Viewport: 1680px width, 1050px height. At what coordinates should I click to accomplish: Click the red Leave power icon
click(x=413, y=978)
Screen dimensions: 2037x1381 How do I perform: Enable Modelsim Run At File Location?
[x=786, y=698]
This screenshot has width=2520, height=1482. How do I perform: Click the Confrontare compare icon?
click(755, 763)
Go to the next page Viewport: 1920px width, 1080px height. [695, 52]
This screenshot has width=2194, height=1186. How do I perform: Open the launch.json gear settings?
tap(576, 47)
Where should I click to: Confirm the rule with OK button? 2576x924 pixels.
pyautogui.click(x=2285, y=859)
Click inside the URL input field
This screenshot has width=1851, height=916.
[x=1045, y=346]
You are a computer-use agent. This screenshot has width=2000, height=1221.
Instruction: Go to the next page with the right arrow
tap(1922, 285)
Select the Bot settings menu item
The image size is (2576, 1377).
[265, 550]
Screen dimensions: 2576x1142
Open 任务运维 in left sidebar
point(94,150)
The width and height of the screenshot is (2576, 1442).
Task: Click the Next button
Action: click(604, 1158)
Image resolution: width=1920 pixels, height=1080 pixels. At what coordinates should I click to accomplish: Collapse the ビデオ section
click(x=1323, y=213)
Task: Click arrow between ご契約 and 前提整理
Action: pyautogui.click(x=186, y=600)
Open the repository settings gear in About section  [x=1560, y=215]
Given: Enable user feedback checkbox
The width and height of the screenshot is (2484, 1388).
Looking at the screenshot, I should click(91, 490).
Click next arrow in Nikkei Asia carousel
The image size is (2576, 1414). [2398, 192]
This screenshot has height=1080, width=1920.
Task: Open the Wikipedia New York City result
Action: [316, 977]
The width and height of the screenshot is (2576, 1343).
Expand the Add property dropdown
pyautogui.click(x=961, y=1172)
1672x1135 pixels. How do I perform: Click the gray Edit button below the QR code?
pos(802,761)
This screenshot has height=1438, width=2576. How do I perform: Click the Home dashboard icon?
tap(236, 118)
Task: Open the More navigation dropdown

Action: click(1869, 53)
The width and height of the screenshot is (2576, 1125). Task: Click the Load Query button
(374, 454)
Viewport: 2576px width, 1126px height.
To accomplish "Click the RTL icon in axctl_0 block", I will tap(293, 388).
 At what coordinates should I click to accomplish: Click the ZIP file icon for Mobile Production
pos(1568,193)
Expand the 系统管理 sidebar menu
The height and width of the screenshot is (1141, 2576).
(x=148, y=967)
━━━━━━━━━━━━━━━━━━━━
Only the line containing "Click next arrow in Nikkei Asia carousel" and the lines after it, up to and including the last line of the data, should appear in the answer, exactly as written.

### Written answer
Click next arrow in Nikkei Asia carousel
The image size is (2576, 1414). [2398, 192]
This screenshot has height=1080, width=1920.
Task: Open the Wikipedia New York City result
Action: [316, 977]
The width and height of the screenshot is (2576, 1343).
Expand the Add property dropdown
pyautogui.click(x=961, y=1172)
1672x1135 pixels. How do I perform: Click the gray Edit button below the QR code?
pos(802,761)
This screenshot has height=1438, width=2576. How do I perform: Click the Home dashboard icon?
tap(236, 118)
Task: Open the More navigation dropdown

Action: click(1869, 53)
The width and height of the screenshot is (2576, 1125). Task: Click the Load Query button
(374, 454)
Viewport: 2576px width, 1126px height.
To accomplish "Click the RTL icon in axctl_0 block", I will tap(293, 388).
 At what coordinates should I click to accomplish: Click the ZIP file icon for Mobile Production
pos(1568,193)
Expand the 系统管理 sidebar menu
The height and width of the screenshot is (1141, 2576).
(x=148, y=967)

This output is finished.